New Art, Song of the Vineyard
Jamie and I stopped by the little country store for a donut after we dropped Chloe off to her piano lesson. We were greeted by a lot full of marked down pumpkins and mums – the last fruits of fall. Last week, it had been a happy surprise to find the pumpkins for only $2 each. Today, I found it rather sad to come upon this forgotten lot of browning, rotting, dying things. Because of what they signal ahead.
Winter is coming….again. The waiting season when everything lies dormant beneath the freeze. The season with cold so bitter we forget the sweet promise of spring. But life does return in due season.
There is going to be fruit where we can only see decay.
God promises restoration in our lives like that of the changing seasons. He promises growth and new life in places we’ve only experienced as broken and barren. God sent the prophet Isaiah to His people Israel with this promise in a song:
“I will sing for the one I love a song about His vineyard: My loved one had a vineyard on a fertile hillside. He dug it up and cleared it of stones and planted it with the choicest vines. He built a watchtower in it….then He looked for a crop of good grapes, but it yielded only bad fruit” (Isaiah 5:1-2).
One bad apple spoils the bunch. Israel could not produce good fruit. Is there any good that can come from this land? From these people? The Lord inquires, “What more could have been done for my vineyard?” (Isaiah 5:4). Did the Lord’s own mighty, outstretched arm not bring them up from slavery, and provide all those years in the desert? The Lord Himself led them by cloud and pillar of fire, daily closer to the promised land, with its giant-sized fruits, flowing with milk and honey. But the majority only saw giant barriers – too big to believe God, and His promised harvest.

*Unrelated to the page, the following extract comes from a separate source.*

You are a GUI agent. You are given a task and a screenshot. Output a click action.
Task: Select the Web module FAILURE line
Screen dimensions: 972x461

The thorns of Sovereign circumstance so embittered the Israelites that they forgot the God who cares for them. The Gardener of the Vineyard who tenderly prunes us toward fruit-bearing glory (John 15). In the trampled wastelands, they lost the hope of spring.
There is a similar story of redemption in the book of Hosea. In fact, restoration is the story of the Bible. Every prophet of every age has told and re-told this story. Because it is God’s story, and we are His vineyard. I have particularly taken to heart the account in Hosea, because I am a lot like Gomer – the woman in the story who was Hosea’s wife.

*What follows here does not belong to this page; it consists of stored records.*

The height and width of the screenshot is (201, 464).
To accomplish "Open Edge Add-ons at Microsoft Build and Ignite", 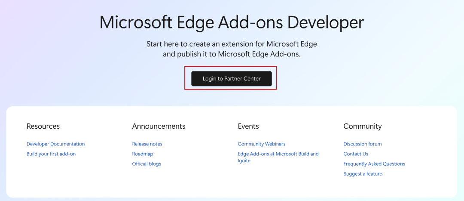I will click(x=278, y=154).
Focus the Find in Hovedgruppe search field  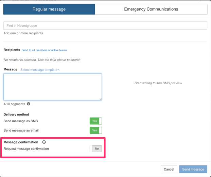105,25
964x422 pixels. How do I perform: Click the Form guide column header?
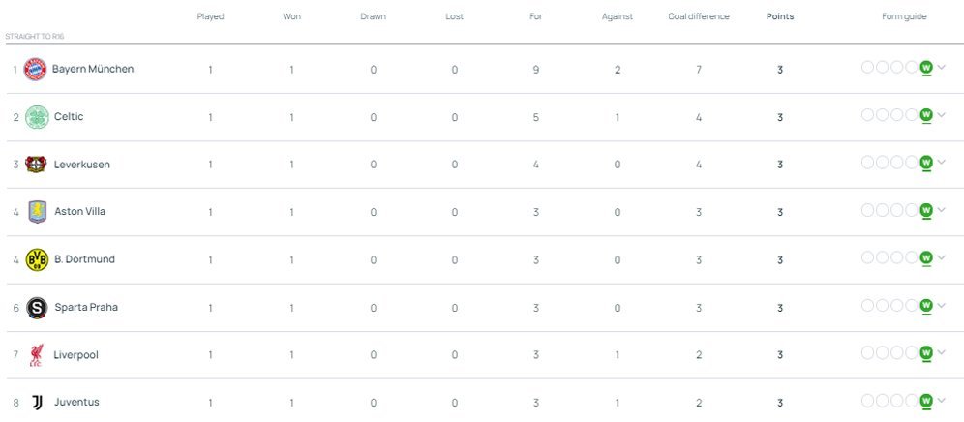tap(904, 16)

Gomer had led a sinful life. She was unfaithful and bore illegitimate children. God called Hosea to marry her, and to take her back again and again in her infidelity. Their union was a picture how God is with us. There are seasons of brokenness and devastation, but all for the purpose of bringing us back to Him. We see this pattern in Gomer’s life, “I will make her like a desert, turn her into a parched land, and slay her with thirst…..I will block her path with thorn bushes; I will wall her in so that she cannot find her way” (Hosea 2:3, 6).
God makes promises to Gomer; not only for herself, but for her children too (See Hosea chapter 2). He describes times of punishment, but with the promise of restoration. “Therefore I am now going to allure her; I will lead her into the desert and speak tenderly to her. There I will give her back her vineyards, and will make the Valley of Achor a door of hope” (Hosea 2:14, 15).

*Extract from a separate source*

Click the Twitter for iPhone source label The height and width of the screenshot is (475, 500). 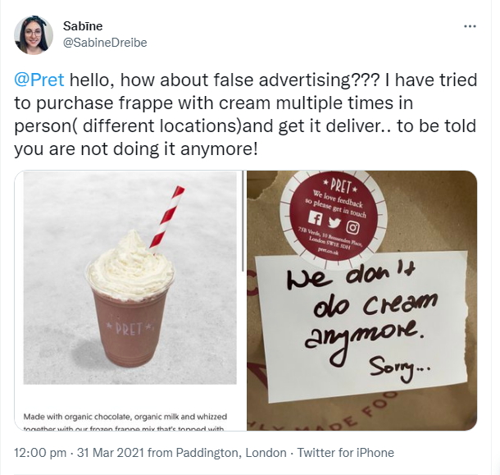tap(345, 453)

Achor means trouble, and Gomer has been living in the valley of it. Her life choices have caught up with her, and she painfully sees them playing out in her own life, and in the lives of her children. She is walled in on every side by the thorns of circumstance, and her children are lost. Here, in the wilderness of her life, God promises He will give her back her vineyard.
She and her children will be restored.
This is the promise I hang on to every day. I cling to the knowledge that God is tending His vineyard, and everything He allows to happen in life is moving us toward restoration. There is going to be fruit where we can only see dead things. This is the song of the vineyard, and I will sing it for the One I love. Even as I walk through the wintry valley of the shadow of death with trouble on every side. Even there will I sing in the rooted hope of spring- the eternal fruit of a heart set on things above.
“In that day…declares the Lord,
“I will plant her for myself in the land”(Hosea 2:23).
“I chose you and appointed you to go and bear fruit – fruit that will last” (John 15:16).